Colin Quinn still sticks to things he knows best



His insistence on performing only material he's written himself might have cost him over the years.
By JOHN BENSON
VINDICATOR CORRESPONDENT
You have to admire comedian Colin Quinn for sticking to his principles, even if in the long run his career may have suffered.
"Unless I wrote it, I don't want to do it," said Quinn, calling from his Brooklyn, N.Y., home. "That makes it more difficult, I guess. I'm always trying to work on other things I wrote, but I don't ever like to do anybody else's things, so I never audition or try to take jobs if somebody offers me another gig."
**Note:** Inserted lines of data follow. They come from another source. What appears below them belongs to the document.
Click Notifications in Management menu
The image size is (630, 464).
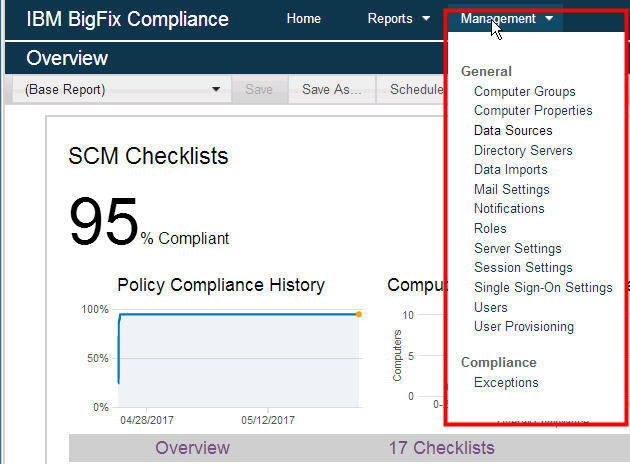[x=509, y=209]
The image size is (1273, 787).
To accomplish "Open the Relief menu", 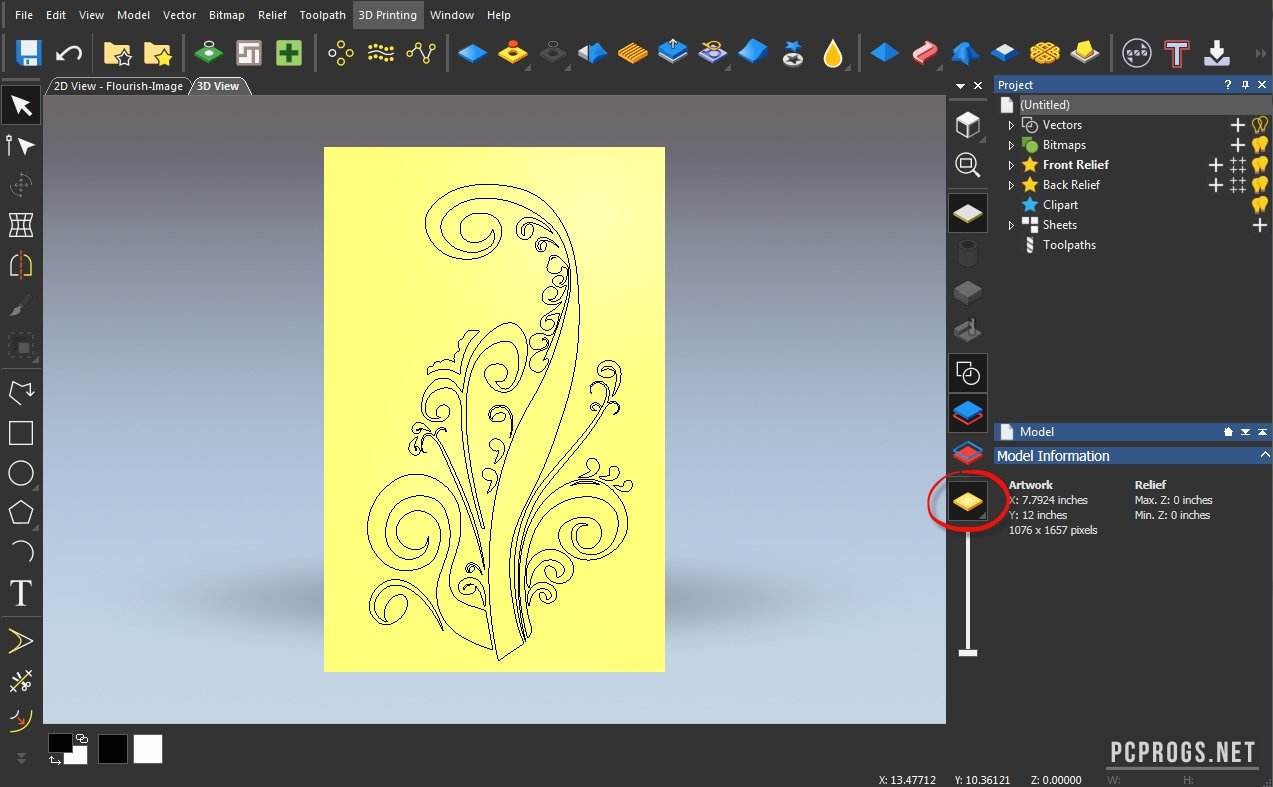I will coord(272,15).
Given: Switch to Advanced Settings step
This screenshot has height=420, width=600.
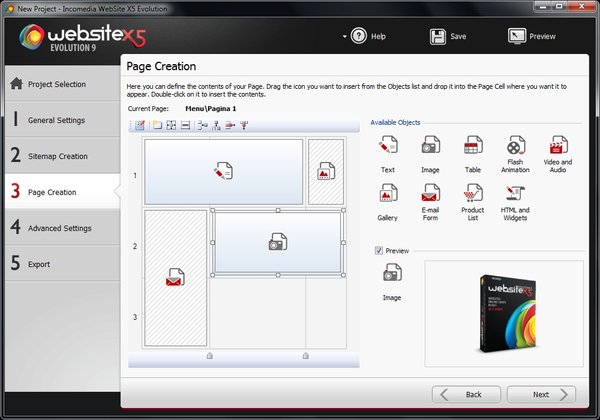Looking at the screenshot, I should click(x=60, y=228).

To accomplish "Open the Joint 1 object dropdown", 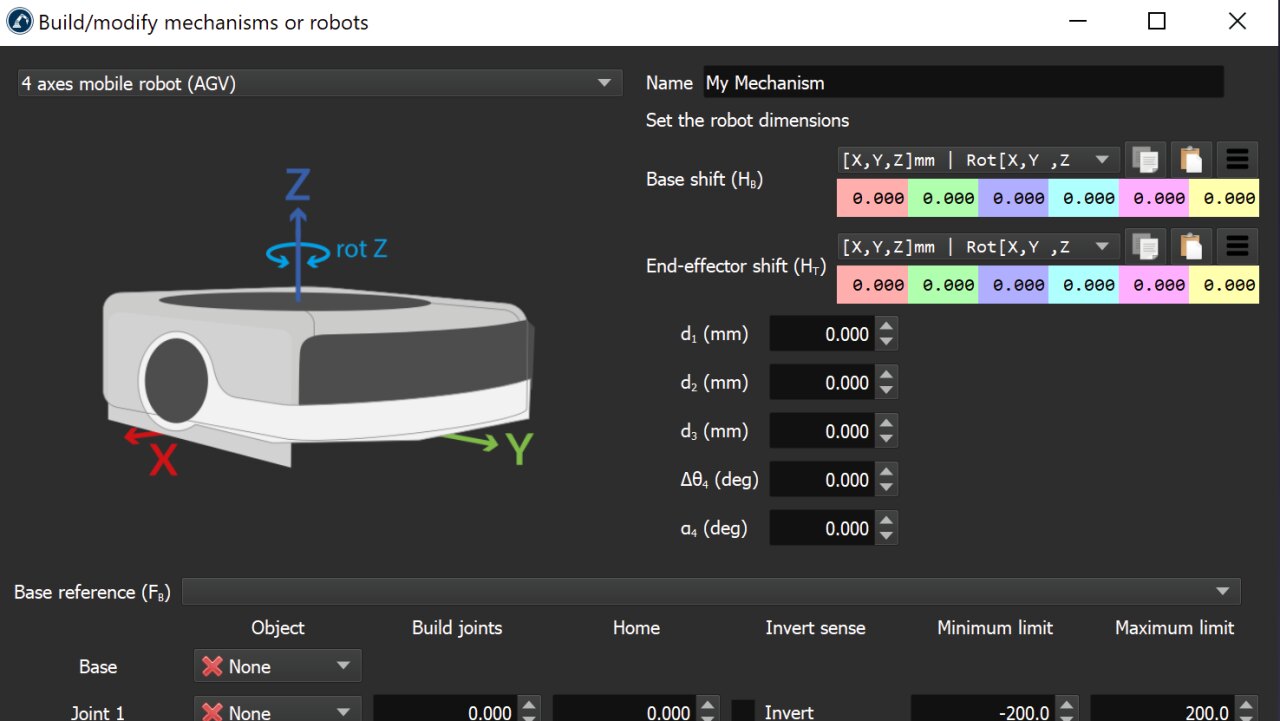I will coord(277,711).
The problem for Quinn is he's had too much individual success over the past 20 years. Perhaps if he was still a starving comic, it may be time to re-evaluate the career, but when you look at his r & eacute;sum & eacute; -- from MTV's late-'80s popular game show "Remote Control" and host of A & amp;E's "Caroline's Comedy Hour" to his five-year stint as writer and feature player ("Weekend Update" host) on "Saturday Night Live" -- it's obvious he's got the talent.
So much in fact that NBC gave him his own sketch comedy program "The Colin Quinn Show" and later Comedy Central did the same with "Tough Crowd with Colin Quinn." Both were short-lived with the latter being on the air for three seasons. Perhaps the silver lining for Quinn is the reality that there are so many variables -- ratings, time slots, exposure, promotion -- that come together to make a hit television show.
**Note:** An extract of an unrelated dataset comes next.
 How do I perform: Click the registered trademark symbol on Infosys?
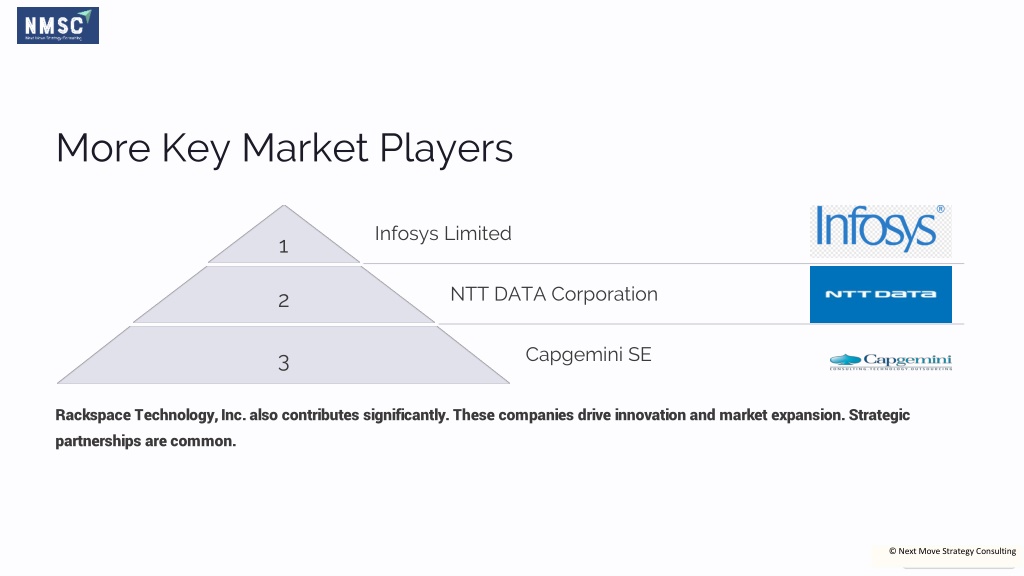click(940, 209)
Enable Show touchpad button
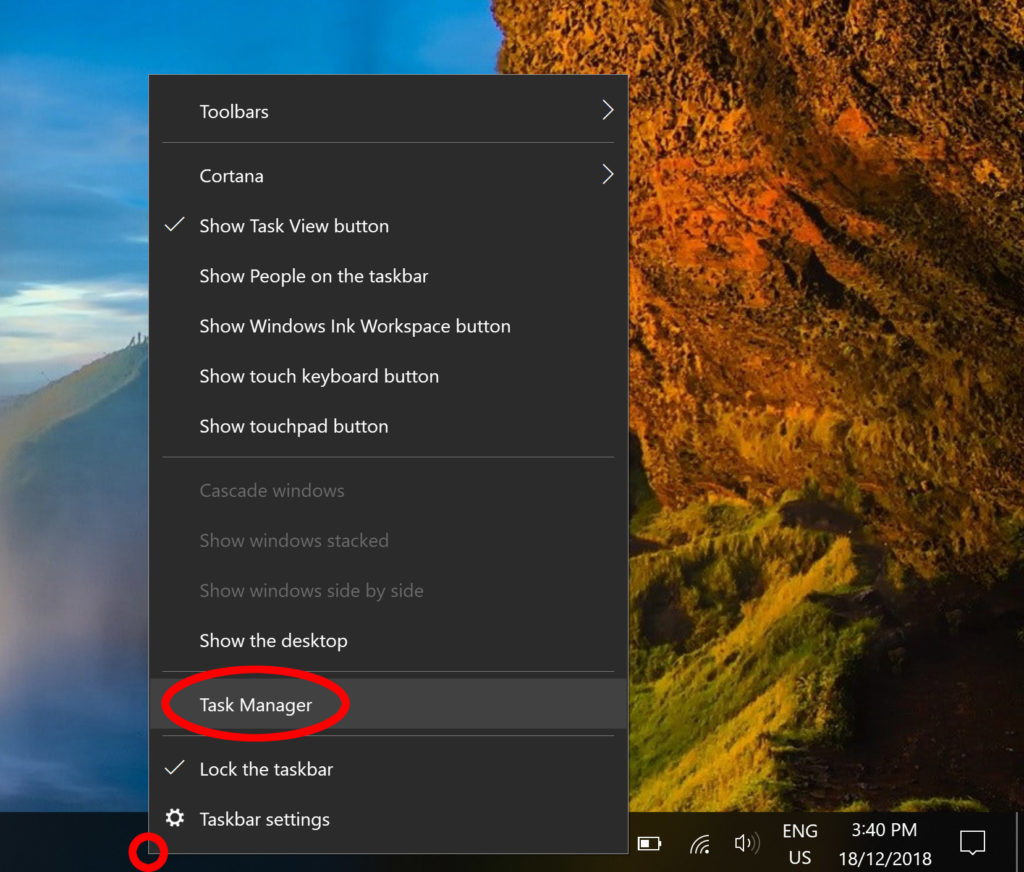This screenshot has height=872, width=1024. click(293, 426)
"No, not really," Quinn said with a laugh. "It only makes me madder. I think about the other people getting screwed too. I wrote [a new television show] but again I'm not getting it to the right people. I'm going through a time now where I just left my manager of 10 years and my agent. I'm trying to find somebody to pitch my stuff and get it in there."
Doing the club circuit
While Quinn waits for the green light for his next project, the 47-year-old funnyman remains active on the comedy club circuit, where he spends roughly 30 weeks a year. Based on his incessant need to write new material, he believes he's unlike most touring comedians on the road today. Quinn appears Saturday at the Funny Farm Comedy Club inside the Holiday Inn MetroPlex Ballroom in Liberty.
"It became like a habit but a great habit for a comedian," Quinn said. "It started when I did 'Weekend Update' and then when I did 'Tough Crowd,' I had to do it because I was writing my monologue every day. So now I talk about everything. Things from up until what happens the day before. I'm just making fun of everything that goes on -- Barack, Hillary, Rudy and McCain. Nobody else is doing that. They're dusting off their old jokes, and I'm ready."
So, ready as a comedian but still waiting for the perfect vehicle to break him into comedy elite, Quinn is honest when asked whether he's content with his career.
"No, but I love doing stand-up," Quinn said. "It's a weird thing because on the one hand I'm not happy because I see other things happening and I've written other things and I'm like, 'Hey, how do you allow that (expletive) and not mine,' but on the other hand, if I had to do one thing for the rest of my life, I'd choose stand-up. So I'm not happy, I'm not content. But I'm happy in the sense that I know that I'm happy to be doing the thing that I love the most, stand-up."